Data entries:

+--

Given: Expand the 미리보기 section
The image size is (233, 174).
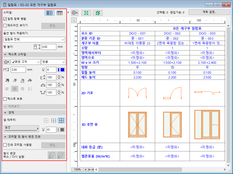Looking at the screenshot, I should 6,106.
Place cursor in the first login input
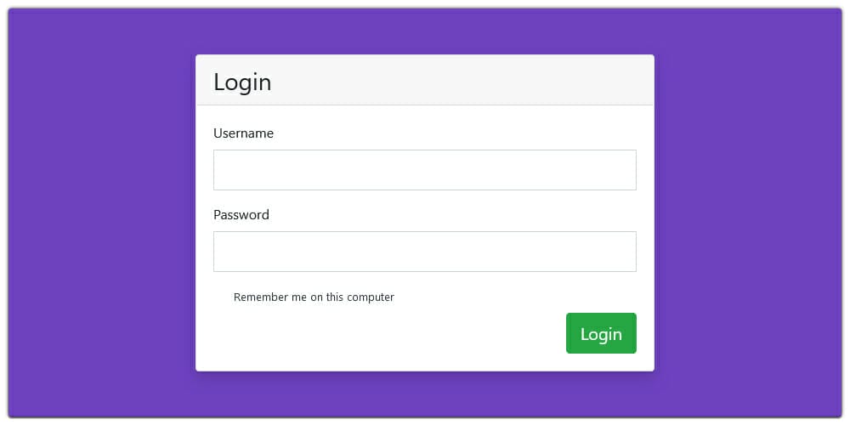The width and height of the screenshot is (850, 425). 424,170
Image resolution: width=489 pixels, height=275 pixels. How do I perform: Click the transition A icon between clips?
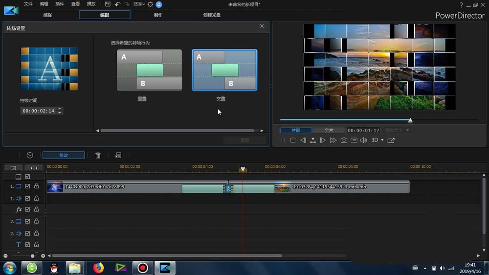click(228, 188)
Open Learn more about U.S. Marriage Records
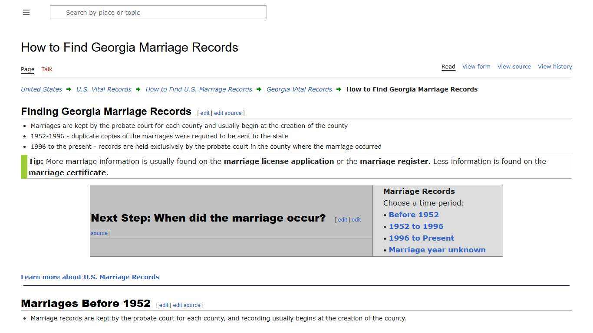This screenshot has width=593, height=333. point(90,277)
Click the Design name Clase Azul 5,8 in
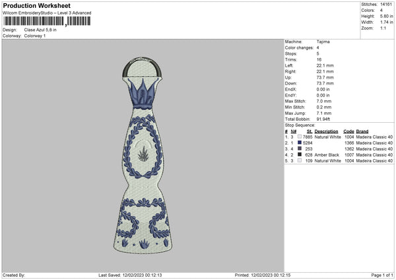 40,30
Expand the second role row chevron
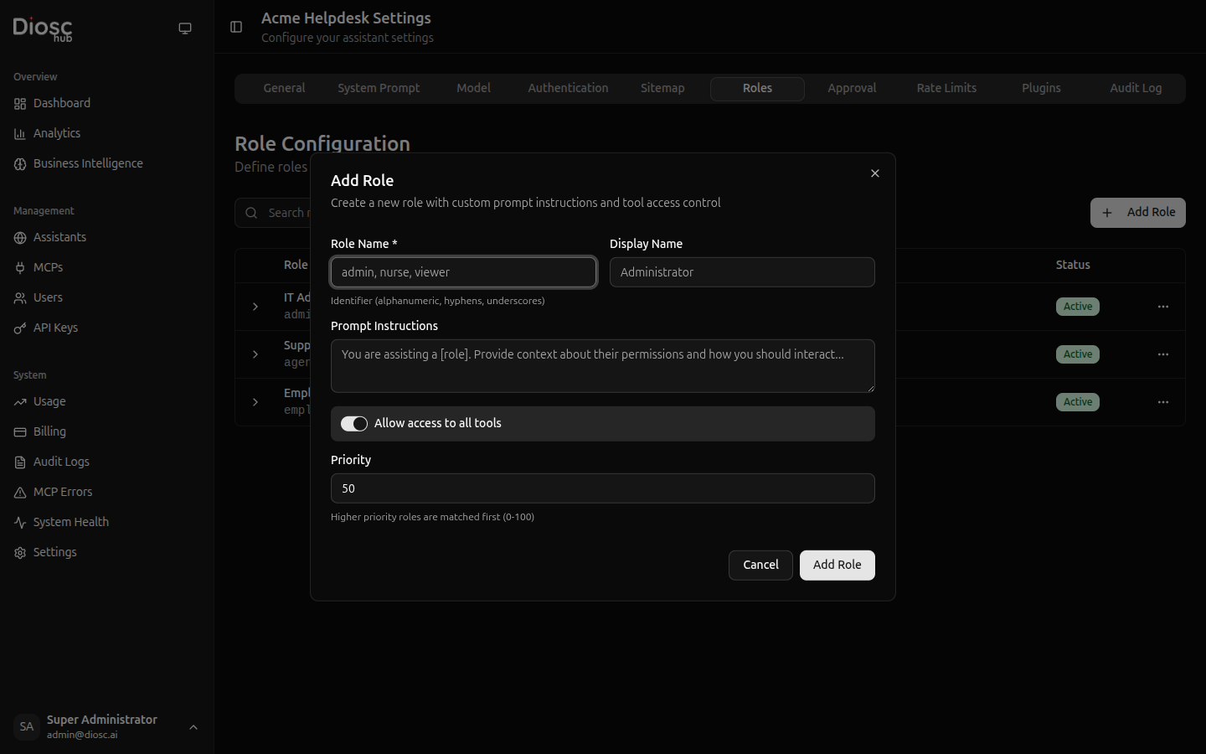The width and height of the screenshot is (1206, 754). tap(255, 354)
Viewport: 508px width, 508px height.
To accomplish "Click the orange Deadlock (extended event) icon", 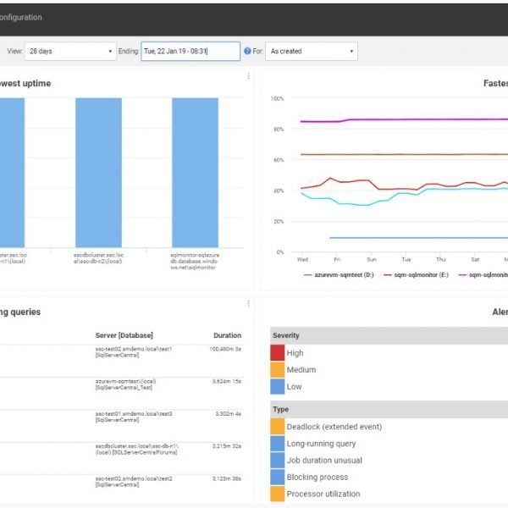I will (278, 427).
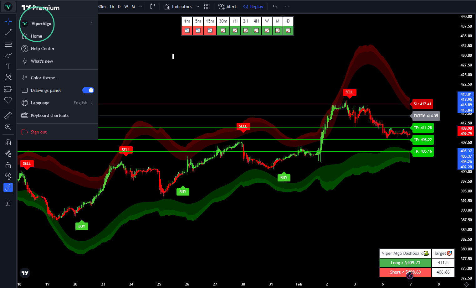Add to favorites with heart icon
Viewport: 476px width, 288px height.
click(x=8, y=100)

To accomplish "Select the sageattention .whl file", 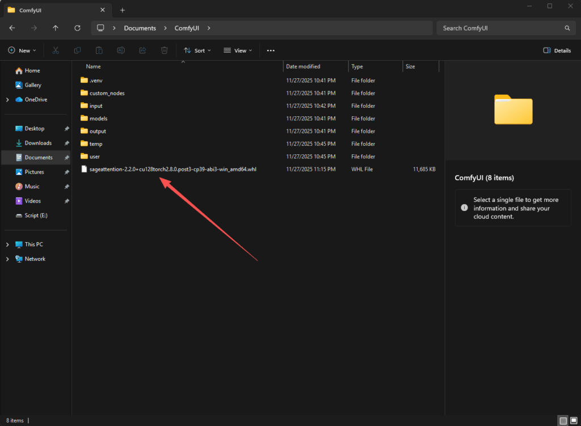I will click(x=172, y=169).
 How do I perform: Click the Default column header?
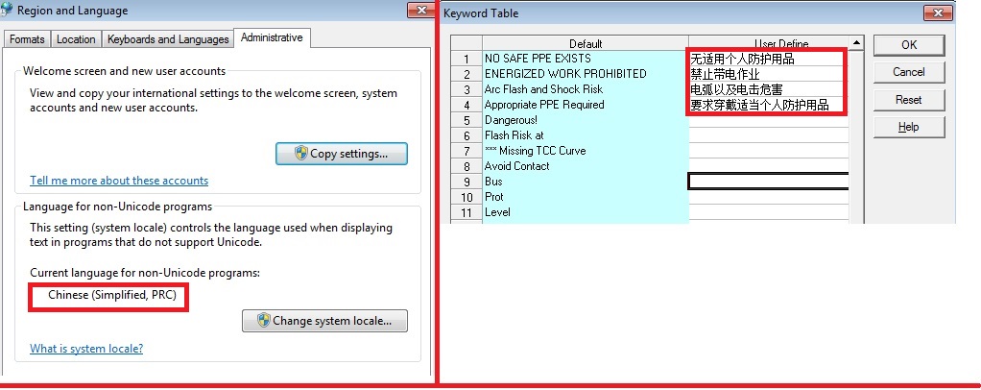click(585, 44)
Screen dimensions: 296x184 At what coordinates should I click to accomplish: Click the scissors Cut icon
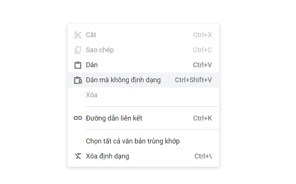tap(78, 35)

+--

Task prompt:
From the line containing "How do I perform: Click the Default" through the final line of the records, write out each line exactly, and include no pictures.

Response box:
 How do I perform: Click the Default column header?
click(585, 44)
Screen dimensions: 296x184 At what coordinates should I click to accomplish: Click the scissors Cut icon
tap(78, 35)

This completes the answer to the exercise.